[PATCH 03/10] tests/avocado/intel_iommu.py: increase timeout

Cleber Rosa posted 10 patches 11 months, 3 weeks ago
Maintainers: Cleber Rosa <crosa@redhat.com>, "Philippe Mathieu-Daudé" <philmd@linaro.org>, Wainer dos Santos Moschetta <wainersm@redhat.com>, Beraldo Leal <bleal@redhat.com>, "Alex Bennée" <alex.bennee@linaro.org>, David Woodhouse <dwmw2@infradead.org>, Paul Durrant <paul@xen.org>, Paolo Bonzini <pbonzini@redhat.com>, Radoslaw Biernacki <rad@semihalf.com>, Peter Maydell <peter.maydell@linaro.org>, Leif Lindholm <quic_llindhol@quicinc.com>, Marcin Juszkiewicz <marcin.juszkiewicz@linaro.org>, Akihiko Odaki <akihiko.odaki@daynix.com>, Sriram Yagnaraman <sriram.yagnaraman@est.tech>, Jiaxun Yang <jiaxun.yang@flygoat.com>
[PATCH 03/10] tests/avocado/intel_iommu.py: increase timeout
Posted by Cleber Rosa 11 months, 3 weeks ago
Based on many runs, the average run time for these 4 tests is around
250 seconds, with 320 seconds being the ceiling.  In any way, the
default 120 seconds timeout is inappropriate in my experience.

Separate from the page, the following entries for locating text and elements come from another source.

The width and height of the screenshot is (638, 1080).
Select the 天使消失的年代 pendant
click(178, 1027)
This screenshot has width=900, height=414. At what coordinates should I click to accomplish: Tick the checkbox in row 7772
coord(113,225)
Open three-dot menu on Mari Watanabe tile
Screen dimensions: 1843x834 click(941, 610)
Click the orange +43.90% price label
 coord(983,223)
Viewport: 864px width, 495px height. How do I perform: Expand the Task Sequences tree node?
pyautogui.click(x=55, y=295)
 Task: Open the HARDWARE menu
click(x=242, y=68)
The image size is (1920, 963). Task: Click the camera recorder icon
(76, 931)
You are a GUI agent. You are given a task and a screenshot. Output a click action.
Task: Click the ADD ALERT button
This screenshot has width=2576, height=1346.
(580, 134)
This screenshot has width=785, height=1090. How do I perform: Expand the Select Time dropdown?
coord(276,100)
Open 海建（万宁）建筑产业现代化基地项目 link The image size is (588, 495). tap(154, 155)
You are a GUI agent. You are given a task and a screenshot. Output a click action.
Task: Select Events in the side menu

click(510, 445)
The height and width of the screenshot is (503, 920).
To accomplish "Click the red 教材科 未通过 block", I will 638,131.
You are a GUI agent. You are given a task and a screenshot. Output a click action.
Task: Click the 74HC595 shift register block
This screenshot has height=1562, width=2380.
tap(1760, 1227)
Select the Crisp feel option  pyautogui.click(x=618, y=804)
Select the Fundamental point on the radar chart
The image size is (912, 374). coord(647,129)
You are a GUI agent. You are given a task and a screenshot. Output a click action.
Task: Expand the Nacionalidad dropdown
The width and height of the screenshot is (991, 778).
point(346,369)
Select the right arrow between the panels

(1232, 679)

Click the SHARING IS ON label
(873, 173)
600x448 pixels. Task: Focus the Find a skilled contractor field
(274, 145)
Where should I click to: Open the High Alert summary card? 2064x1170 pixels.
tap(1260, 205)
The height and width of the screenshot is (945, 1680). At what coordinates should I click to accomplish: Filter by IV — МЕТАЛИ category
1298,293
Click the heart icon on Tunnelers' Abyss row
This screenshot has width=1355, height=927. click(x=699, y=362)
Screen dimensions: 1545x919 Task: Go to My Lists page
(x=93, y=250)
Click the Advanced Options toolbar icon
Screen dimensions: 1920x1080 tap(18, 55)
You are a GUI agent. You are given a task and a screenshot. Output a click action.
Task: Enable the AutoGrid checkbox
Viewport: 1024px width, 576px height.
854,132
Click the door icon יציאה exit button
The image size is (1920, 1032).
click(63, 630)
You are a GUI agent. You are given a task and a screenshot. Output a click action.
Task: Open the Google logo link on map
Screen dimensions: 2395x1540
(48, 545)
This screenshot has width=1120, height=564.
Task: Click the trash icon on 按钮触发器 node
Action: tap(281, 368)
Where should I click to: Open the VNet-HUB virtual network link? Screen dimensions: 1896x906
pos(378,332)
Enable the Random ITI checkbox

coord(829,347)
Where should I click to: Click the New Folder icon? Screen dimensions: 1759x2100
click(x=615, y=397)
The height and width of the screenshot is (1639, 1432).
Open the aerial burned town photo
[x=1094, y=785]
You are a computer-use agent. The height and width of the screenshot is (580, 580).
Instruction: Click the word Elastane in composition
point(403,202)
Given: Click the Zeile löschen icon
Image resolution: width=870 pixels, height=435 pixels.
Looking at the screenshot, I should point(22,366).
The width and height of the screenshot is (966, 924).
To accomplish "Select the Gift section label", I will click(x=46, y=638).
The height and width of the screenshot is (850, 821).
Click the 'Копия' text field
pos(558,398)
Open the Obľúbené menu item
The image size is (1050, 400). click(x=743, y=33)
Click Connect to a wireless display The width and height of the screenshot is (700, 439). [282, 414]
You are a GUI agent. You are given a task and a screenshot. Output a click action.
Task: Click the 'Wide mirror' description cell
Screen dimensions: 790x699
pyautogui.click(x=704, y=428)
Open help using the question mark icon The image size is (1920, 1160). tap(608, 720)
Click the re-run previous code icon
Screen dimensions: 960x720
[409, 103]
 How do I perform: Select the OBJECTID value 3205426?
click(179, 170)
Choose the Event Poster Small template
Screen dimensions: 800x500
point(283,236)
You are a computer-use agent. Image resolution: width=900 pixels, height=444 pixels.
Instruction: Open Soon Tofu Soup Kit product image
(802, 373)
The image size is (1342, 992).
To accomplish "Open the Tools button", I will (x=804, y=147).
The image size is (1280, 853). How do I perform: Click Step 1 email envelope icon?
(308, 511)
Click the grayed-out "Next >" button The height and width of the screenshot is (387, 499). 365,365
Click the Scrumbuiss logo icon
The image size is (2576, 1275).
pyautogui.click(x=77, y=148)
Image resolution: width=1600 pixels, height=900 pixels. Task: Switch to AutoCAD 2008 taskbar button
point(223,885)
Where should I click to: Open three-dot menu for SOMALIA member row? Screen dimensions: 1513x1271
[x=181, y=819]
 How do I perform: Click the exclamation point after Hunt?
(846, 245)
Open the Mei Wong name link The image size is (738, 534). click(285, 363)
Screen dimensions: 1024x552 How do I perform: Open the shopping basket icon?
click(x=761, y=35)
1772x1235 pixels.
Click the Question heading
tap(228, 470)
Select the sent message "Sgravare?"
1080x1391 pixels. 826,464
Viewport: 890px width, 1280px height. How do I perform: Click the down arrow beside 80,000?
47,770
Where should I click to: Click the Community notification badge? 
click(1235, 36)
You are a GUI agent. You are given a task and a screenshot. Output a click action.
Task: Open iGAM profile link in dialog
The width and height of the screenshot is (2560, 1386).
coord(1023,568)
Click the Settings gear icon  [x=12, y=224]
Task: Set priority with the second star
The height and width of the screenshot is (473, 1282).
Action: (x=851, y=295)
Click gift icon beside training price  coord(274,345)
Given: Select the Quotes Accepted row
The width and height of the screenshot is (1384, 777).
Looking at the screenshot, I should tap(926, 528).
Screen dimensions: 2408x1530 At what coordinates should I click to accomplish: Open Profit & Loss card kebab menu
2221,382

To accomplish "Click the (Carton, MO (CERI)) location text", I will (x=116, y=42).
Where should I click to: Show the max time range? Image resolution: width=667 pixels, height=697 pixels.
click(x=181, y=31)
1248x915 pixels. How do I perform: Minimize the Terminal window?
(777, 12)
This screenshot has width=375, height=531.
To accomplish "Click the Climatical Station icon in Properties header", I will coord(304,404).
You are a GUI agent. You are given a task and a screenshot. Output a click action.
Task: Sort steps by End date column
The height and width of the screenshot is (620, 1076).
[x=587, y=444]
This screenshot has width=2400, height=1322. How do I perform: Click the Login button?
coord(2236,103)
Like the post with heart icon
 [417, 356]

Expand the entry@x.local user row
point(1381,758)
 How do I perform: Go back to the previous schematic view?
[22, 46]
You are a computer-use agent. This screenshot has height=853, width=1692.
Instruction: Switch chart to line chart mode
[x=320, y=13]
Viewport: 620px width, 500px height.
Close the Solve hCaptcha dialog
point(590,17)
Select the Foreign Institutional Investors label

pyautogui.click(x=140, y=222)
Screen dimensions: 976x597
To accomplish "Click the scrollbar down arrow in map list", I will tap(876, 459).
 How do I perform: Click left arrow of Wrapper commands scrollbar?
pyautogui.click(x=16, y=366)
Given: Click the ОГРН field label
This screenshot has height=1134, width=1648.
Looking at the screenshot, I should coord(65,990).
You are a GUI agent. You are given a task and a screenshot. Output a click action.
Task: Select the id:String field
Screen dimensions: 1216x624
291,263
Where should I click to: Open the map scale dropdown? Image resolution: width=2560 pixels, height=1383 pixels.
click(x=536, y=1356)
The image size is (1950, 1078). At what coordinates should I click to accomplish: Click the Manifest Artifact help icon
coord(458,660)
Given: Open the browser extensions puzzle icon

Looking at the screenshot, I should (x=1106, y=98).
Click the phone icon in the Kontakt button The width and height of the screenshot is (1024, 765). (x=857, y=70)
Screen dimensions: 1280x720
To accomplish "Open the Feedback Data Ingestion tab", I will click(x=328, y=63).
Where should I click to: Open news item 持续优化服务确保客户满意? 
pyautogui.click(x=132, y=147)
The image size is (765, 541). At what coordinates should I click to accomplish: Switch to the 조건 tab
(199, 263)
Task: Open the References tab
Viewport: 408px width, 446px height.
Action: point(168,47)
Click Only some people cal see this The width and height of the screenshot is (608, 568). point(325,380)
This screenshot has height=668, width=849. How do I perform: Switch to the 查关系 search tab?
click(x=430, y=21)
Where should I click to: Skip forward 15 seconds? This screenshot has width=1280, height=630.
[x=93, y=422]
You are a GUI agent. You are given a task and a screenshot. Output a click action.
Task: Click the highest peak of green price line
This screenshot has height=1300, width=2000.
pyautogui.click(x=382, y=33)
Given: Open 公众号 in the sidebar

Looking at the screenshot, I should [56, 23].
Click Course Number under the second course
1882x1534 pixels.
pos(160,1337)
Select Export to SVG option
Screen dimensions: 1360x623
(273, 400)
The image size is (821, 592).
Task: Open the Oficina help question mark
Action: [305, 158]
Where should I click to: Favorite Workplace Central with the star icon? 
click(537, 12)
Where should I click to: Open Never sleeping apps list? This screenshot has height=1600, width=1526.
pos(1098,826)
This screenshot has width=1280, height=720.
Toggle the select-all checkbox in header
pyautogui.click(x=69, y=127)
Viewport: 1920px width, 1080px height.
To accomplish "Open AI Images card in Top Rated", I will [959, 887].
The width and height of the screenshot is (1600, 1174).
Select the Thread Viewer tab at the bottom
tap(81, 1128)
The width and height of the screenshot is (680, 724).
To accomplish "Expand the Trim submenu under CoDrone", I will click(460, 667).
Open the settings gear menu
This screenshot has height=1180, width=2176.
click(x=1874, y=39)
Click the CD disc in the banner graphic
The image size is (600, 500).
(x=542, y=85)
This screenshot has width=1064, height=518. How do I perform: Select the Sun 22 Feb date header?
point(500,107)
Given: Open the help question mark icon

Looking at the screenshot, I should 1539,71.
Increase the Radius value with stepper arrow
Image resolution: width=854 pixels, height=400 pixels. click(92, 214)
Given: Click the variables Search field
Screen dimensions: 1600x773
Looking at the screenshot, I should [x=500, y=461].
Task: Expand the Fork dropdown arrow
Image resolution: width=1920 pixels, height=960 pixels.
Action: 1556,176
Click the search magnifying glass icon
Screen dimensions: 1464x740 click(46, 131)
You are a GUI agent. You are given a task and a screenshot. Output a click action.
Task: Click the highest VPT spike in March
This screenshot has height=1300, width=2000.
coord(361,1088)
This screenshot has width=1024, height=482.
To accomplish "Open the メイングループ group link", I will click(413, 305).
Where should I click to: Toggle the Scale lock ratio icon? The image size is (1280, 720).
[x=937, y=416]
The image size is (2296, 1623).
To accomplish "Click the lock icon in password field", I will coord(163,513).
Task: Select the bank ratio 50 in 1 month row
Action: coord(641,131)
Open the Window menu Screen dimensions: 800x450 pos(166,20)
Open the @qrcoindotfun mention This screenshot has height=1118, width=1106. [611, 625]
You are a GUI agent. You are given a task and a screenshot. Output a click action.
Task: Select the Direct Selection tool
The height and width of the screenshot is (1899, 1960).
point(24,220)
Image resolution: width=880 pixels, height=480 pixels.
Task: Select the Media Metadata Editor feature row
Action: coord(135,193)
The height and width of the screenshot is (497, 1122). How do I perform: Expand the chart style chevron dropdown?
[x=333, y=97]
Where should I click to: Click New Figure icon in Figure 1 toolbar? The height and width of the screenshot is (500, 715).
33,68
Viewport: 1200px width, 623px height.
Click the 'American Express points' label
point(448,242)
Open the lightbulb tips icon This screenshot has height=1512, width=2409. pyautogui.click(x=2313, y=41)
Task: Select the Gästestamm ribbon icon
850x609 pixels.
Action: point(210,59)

Let's increase the timeout so these tests get a chance to completion.

Signed-off-by: Cleber Rosa <crosa@redhat.com>
---
 tests/avocado/intel_iommu.py | 2 ++
 1 file changed, 2 insertions(+)

diff --git a/tests/avocado/intel_iommu.py b/tests/avocado/intel_iommu.py
index f04ee1cf9d..24bfad0756 100644
--- a/tests/avocado/intel_iommu.py
+++ b/tests/avocado/intel_iommu.py
@@ -25,6 +25,8 @@ class IntelIOMMU(LinuxTest):
     :avocado: tags=flaky
     """
 
+    timeout = 360
+
     IOMMU_ADDON = ',iommu_platform=on,disable-modern=off,disable-legacy=on'
     kernel_path = None
     initrd_path = None
-- 
2.43.0
Re: [PATCH 03/10] tests/avocado/intel_iommu.py: increase timeout
Posted by Alex Bennée 11 months, 3 weeks ago
Cleber Rosa <crosa@redhat.com> writes:

> Based on many runs, the average run time for these 4 tests is around
> 250 seconds, with 320 seconds being the ceiling.  In any way, the
> default 120 seconds timeout is inappropriate in my experience.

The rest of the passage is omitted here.